Additive Manufacturing
Die Großen der Industrie stürzen sich auf die additive Technik

Der 3D-Druck ist nicht bloß im Aufbruch, er boomt: Die Großen der Industrie investieren massiv, es werden völlig neuartige Technologien vorgestellt – und die Welt beobachtet die Entwicklung mit größtem Interesse. ❧ Olaf Stauß

General Electric (GE) Aviation gehört zu den wichtigsten Treibern des metallischen 3D-Drucks. In Auburn, Alabama, betreibt der Triebwerkhersteller eine additive Produktion, die mit 28 Anlagen rund um die Uhr läuft. Die Maschinen drucken Einspritzdüsen für das neue Triebwerk Leap-1. Diese additiven „fuel nozzles“ entstehen an einem Stück und lösen die 20 Einzelteile früherer Düsen-Konstruktionen ab. Im Vergleich zu ihnen sind sie um 25 % leichter und erreichen die fünffache Lebensdauer. Jede Leap-1-engine erhält 19 solcher additiv gefertigter Injektoren.

Einige dieser Triebwerke sind schon in der Luft, im Sommer wurde ein erster Airbus A320 neo an die türkische Pegasus Airlines ausgeliefert. Das laut Unternehmensangaben besonders sparsame und mit etlichen technologischen Neuerungen ausgestattete Leap-1 schreibt Erfolgsgeschichte: Beim Hersteller CFM International, einem 50-50-Jointventure von GE mit der französischen Safran Aircraft Engines, sind bereits über 11 000 Order eingegangen.

> _Angezeigte Daten_
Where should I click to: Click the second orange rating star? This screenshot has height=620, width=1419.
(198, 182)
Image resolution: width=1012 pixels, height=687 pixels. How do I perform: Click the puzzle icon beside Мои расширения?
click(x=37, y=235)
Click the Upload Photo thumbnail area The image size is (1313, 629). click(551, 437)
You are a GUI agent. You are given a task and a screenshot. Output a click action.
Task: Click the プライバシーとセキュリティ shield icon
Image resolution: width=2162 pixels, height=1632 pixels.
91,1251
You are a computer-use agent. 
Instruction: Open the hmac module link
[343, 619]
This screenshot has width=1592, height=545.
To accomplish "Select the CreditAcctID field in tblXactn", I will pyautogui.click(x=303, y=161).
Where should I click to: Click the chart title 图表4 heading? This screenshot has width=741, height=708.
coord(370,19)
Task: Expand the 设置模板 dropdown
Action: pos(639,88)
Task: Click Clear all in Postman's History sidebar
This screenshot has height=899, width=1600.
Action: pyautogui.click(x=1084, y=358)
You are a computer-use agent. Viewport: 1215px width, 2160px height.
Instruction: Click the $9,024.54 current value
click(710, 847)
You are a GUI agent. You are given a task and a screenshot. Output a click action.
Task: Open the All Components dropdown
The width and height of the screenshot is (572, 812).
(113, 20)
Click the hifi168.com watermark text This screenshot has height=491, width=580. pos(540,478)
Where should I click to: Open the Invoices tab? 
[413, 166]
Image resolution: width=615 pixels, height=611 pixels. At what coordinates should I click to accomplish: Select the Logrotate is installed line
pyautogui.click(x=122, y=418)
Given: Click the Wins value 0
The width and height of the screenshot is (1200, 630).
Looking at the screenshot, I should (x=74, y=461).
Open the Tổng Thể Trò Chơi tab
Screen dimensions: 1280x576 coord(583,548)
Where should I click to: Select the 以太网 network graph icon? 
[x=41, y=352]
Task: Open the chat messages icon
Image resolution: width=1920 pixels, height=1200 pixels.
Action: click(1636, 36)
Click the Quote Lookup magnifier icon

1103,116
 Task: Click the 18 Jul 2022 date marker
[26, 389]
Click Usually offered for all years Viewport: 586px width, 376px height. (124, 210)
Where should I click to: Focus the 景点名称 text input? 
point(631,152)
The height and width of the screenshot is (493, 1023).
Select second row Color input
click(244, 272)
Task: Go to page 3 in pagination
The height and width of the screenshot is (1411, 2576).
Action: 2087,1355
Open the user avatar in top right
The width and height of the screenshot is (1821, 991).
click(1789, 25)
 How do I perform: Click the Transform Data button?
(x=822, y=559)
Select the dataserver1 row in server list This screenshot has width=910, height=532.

> _Aufgaben_
[A] Übersetze aus dem Textauszug zum 3D-Druck diesen Satz ins Englische: „In Auburn, Alabama, betreibt der Triebwerkhersteller eine additive Produktion, die mit 28 Anlagen rund um die Uhr läuft.“
[B] Beantworte anhand des Textauszugs zum 3D-Druck diese Fragen:
(i) Wie viele Einzelteile früherer Düsen-Konstruktionen lösen die additiv gefertigten Einspritzdüsen ab?
(ii) Wie viele additiv gefertigte Injektoren erhält jedes Leap-1-Triebwerk?
(iii) Wie viele Order sind beim Hersteller CFM International für das Leap-1 bereits eingegangen?
[C] Setze den Textauszug zum 3D-Druck nach seinem letzten Satz fort.

> _Lösungen_
[A] In Auburn, Alabama, the engine manufacturer operates an additive production facility that runs around the clock with 28 machines.

[B]
(i) 20 Einzelteile
(ii) 19 Injektoren
(iii) über 11 000 Order

[C]
Dies bedeutet auch einen Schub für die additive Fertigung: Rund 6000 Leap Fuel Nozzles will GE Aviation bis zum Jahresende 2016 durch Laserschmelzen produzieren, ab 2020 sollen es jährlich 40 000 Injektoren sein. Und bei diesem additiven Bauteil wird es nicht bleiben, wenn es nach den Plänen des Triebwerksbauers geht. Die für ein neues Cessna-Modell entwickelte Advanced Turboprop Engine (ATP) soll beispielsweise zu 35 % additiv produziert werden. Erste Tests des neuen Triebwerks sind für Ende 2017 angesagt.
Dem nicht genug möchte GE „die additive Revolution beschleunigen“ und selbst ins Geschäft mit Additive Manufacturing (AM) einsteigen. 10 000 Maschinen will der US-Gigant in den nächsten zehn Jahren verkaufen und zielt damit auf einen Umsatz von 1 Mrd. US-Dollar im Jahr 2020.
Dass der Triebwerkshersteller dieses Ziel konsequent verfolgt, sorgte auf der Branchenmesse Formnext im November für einen Paukenschlag. Es hatte sich schon herumgesprochen, dass die 75%-Übernahme der SLM Solutions Group AG gescheitert war. Nun gab die Concept Laser GmbH bekannt, dass sie 75 % ihrer Anteile an GE abgibt, Kaufpreis 599 Mio. US-Dollar. Und zwar ohne wirtschaftliche Not: Im laufenden Geschäftsjahr erwartet der Pionier für das Metall-Laserschmelzen einen Umsatzrekord von rund 100 Mio. Euro mit etwa 200 verkauften Anlagen.
Frank Herzog, Geschäftsführer des Familienunternehmens, begründete den Schritt so: Man habe eine strategische Partnerschaft erwogen, um „durch den Zugriff auf zusätzliche Ressourcen unangefochtener globaler Marktführer zur werden“. GE wolle am Standort Lichtenfeld „kurzfristig erhebliche Investitionen im dreistelligen Millionenbereich“ tätigen, so Herzog.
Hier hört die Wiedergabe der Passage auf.